__Click-target data__
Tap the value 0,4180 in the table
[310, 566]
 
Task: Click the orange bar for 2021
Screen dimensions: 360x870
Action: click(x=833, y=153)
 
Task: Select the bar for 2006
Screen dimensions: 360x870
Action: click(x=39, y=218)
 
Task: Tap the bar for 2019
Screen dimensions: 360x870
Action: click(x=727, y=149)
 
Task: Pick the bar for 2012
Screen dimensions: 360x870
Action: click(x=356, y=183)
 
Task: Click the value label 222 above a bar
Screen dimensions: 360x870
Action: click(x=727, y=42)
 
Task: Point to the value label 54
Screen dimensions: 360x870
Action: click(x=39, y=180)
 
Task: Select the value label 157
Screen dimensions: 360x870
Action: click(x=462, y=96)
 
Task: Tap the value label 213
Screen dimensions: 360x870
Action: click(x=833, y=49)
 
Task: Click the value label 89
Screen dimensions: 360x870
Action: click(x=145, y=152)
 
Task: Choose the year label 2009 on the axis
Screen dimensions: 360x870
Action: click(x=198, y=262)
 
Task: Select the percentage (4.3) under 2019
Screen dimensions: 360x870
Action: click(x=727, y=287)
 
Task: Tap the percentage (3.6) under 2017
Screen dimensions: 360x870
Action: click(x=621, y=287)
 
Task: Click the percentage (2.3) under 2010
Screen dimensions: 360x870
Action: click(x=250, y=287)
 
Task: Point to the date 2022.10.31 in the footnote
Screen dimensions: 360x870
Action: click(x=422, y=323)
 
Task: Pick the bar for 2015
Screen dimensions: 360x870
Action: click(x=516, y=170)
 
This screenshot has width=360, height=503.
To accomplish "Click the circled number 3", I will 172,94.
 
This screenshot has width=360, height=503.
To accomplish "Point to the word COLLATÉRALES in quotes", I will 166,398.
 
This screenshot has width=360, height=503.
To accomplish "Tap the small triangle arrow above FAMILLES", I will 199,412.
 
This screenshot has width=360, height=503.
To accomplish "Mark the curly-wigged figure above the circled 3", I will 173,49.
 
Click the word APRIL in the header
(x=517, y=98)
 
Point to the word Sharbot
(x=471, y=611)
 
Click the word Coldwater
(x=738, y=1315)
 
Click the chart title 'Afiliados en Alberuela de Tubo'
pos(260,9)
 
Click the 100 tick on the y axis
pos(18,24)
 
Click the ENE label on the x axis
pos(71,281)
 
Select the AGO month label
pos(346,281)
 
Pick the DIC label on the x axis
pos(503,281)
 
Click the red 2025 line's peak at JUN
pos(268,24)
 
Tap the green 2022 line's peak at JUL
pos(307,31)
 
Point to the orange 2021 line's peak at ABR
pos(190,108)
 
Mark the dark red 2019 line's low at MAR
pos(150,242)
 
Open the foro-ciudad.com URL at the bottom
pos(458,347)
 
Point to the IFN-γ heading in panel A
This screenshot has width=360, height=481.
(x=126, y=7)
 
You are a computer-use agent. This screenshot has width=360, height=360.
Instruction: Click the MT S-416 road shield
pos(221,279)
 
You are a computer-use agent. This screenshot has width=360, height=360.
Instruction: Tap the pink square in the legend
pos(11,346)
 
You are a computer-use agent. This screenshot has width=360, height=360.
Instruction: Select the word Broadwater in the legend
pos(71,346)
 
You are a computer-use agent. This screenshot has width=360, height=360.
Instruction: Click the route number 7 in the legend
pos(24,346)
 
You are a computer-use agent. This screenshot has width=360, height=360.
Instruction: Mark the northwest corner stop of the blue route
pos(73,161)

__Short task__
Rewrite every line of the data above, changing "Screen dimensions" to "Viewport size" wherever it occurs and leaving everything else as it is.

__Task answer__
Tap the value 0,4180 in the table
[310, 566]
 
Task: Click the orange bar for 2021
Viewport size: 360x870
Action: click(x=833, y=153)
 
Task: Select the bar for 2006
Viewport size: 360x870
Action: click(x=39, y=218)
 
Task: Tap the bar for 2019
Viewport size: 360x870
Action: click(x=727, y=149)
 
Task: Pick the bar for 2012
Viewport size: 360x870
Action: click(x=356, y=183)
 
Task: Click the value label 222 above a bar
Viewport size: 360x870
Action: click(x=727, y=42)
 
Task: Point to the value label 54
Viewport size: 360x870
Action: click(x=39, y=180)
 
Task: Select the value label 157
Viewport size: 360x870
Action: click(x=462, y=96)
 
Task: Tap the value label 213
Viewport size: 360x870
Action: click(x=833, y=49)
 
Task: Click the value label 89
Viewport size: 360x870
Action: click(x=145, y=152)
 
Task: Choose the year label 2009 on the axis
Viewport size: 360x870
Action: click(x=198, y=262)
 
Task: Select the percentage (4.3) under 2019
Viewport size: 360x870
Action: click(x=727, y=287)
 
Task: Tap the percentage (3.6) under 2017
Viewport size: 360x870
Action: click(x=621, y=287)
 
Task: Click the percentage (2.3) under 2010
Viewport size: 360x870
Action: click(x=250, y=287)
 
Task: Point to the date 2022.10.31 in the footnote
Viewport size: 360x870
Action: click(x=422, y=323)
 
Task: Pick the bar for 2015
Viewport size: 360x870
Action: click(x=516, y=170)
 
This screenshot has width=360, height=503.
To accomplish "Click the circled number 3", I will 172,94.
 
This screenshot has width=360, height=503.
To accomplish "Point to the word COLLATÉRALES in quotes", I will 166,398.
 
This screenshot has width=360, height=503.
To accomplish "Tap the small triangle arrow above FAMILLES", I will 199,412.
 
This screenshot has width=360, height=503.
To accomplish "Mark the curly-wigged figure above the circled 3", I will 173,49.
 
Click the word APRIL in the header
(x=517, y=98)
 
Point to the word Sharbot
(x=471, y=611)
 
Click the word Coldwater
(x=738, y=1315)
 
Click the chart title 'Afiliados en Alberuela de Tubo'
pos(260,9)
 
Click the 100 tick on the y axis
pos(18,24)
 
Click the ENE label on the x axis
pos(71,281)
 
Select the AGO month label
pos(346,281)
 
Pick the DIC label on the x axis
pos(503,281)
 
Click the red 2025 line's peak at JUN
pos(268,24)
 
Tap the green 2022 line's peak at JUL
pos(307,31)
 
Point to the orange 2021 line's peak at ABR
pos(190,108)
 
Mark the dark red 2019 line's low at MAR
pos(150,242)
 
Open the foro-ciudad.com URL at the bottom
pos(458,347)
 
Point to the IFN-γ heading in panel A
This screenshot has width=360, height=481.
(x=126, y=7)
 
You are a computer-use agent. This screenshot has width=360, height=360.
Instruction: Click the MT S-416 road shield
pos(221,279)
 
You are a computer-use agent. This screenshot has width=360, height=360.
Instruction: Tap the pink square in the legend
pos(11,346)
 
You are a computer-use agent. This screenshot has width=360, height=360.
Instruction: Select the word Broadwater in the legend
pos(71,346)
 
You are a computer-use agent. This screenshot has width=360, height=360.
Instruction: Click the route number 7 in the legend
pos(24,346)
 
You are a computer-use agent. This screenshot has width=360, height=360.
Instruction: Mark the northwest corner stop of the blue route
pos(73,161)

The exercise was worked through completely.